Made several changes to facilitate the use of the InnoDB Hot Backup
tool. It is a separate non-free tool you can use to take online backups
of your database without shutting down the server or setting
any locks.
If you want to run the InnoDB Hot Backup tool on an auto-extending
datafile you have to upgrade it to version ibbackup-0.35.
The log scan phase in crash recovery will now run much faster.
Starting from this server version, the hot backup tool
truncates unused ends in the backup InnoDB datafiles.
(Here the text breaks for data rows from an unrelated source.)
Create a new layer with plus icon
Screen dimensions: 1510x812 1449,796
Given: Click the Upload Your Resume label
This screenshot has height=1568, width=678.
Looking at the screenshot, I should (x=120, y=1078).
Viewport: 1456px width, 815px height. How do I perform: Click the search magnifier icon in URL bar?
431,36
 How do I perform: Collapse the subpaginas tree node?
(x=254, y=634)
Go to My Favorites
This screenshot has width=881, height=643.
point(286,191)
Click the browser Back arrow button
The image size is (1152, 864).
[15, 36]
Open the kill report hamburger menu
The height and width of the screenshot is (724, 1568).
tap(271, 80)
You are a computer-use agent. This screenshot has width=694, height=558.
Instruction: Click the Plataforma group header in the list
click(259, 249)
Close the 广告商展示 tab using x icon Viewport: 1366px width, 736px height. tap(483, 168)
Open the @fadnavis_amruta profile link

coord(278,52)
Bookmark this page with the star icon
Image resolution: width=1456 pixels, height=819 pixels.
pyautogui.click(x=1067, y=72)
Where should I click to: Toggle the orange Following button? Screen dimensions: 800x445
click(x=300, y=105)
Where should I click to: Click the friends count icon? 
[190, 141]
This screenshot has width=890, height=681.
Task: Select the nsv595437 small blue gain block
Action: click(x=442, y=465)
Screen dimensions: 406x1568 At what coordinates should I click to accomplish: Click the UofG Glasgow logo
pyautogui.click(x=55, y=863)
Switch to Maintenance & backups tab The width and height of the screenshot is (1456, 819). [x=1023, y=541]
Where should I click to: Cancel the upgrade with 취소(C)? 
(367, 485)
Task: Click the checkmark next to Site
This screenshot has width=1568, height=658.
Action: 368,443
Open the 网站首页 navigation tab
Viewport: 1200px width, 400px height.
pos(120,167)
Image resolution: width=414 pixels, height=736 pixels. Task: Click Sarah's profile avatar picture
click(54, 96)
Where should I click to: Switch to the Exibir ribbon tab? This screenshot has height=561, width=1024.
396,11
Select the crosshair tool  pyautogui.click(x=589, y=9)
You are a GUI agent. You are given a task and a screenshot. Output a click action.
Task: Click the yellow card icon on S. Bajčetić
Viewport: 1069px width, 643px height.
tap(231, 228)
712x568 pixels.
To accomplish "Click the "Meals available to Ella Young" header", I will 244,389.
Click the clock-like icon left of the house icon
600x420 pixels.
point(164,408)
To allow the hot backup tool to work, on Windows we no longer use
unbuffered I/O or native async I/O; instead we use the same simulated
async I/O as on Unix.
You can now define the ON DELETE CASCADE or ON DELETE SET NULL
clause on foreign keys.
FOREIGN KEY constraints now survive ALTER TABLE and CREATE
INDEX.
We suppress the FOREIGN KEY check if any of the column values in the
foreign key or referenced key to be checked is the SQL NULL. This
is compatible with Oracle, for example.
SHOW CREATE TABLE now lists also foreign key constraints. Also
mysqldump no longer forgets about foreign keys in table definitions.
You can now add a new foreign key constraint with
ALTER TABLE ... ADD CONSTRAINT FOREIGN KEY (...) REFERENCES ... (...).
FOREIGN KEY definitions now allow backquotes around table and
column names.
MySQL command
SET TRANSACTION ISOLATION LEVEL ...
has now the following effect on
InnoDB tables: if a transaction is defined as SERIALIZABLE
then InnoDB conceptually adds LOCK IN SHARE MODE
to all consistent reads. If a transaction is defined to have any other
isolation level, then InnoDB obeys its default locking strategy
which is REPEATABLE READ.
SHOW TABLE STATUS no longer sets an x-lock at the end of an
auto-increment index if the auto-increment counter has already
been initialised. This removes in almost all cases the surprising deadlocks
caused by SHOW TABLE STATUS.
Fixed a bug: in a CREATE TABLE statement the string 'foreign'
followed by a non-space character confused the FOREIGN KEY parser
and caused table creation to fail with errno 150.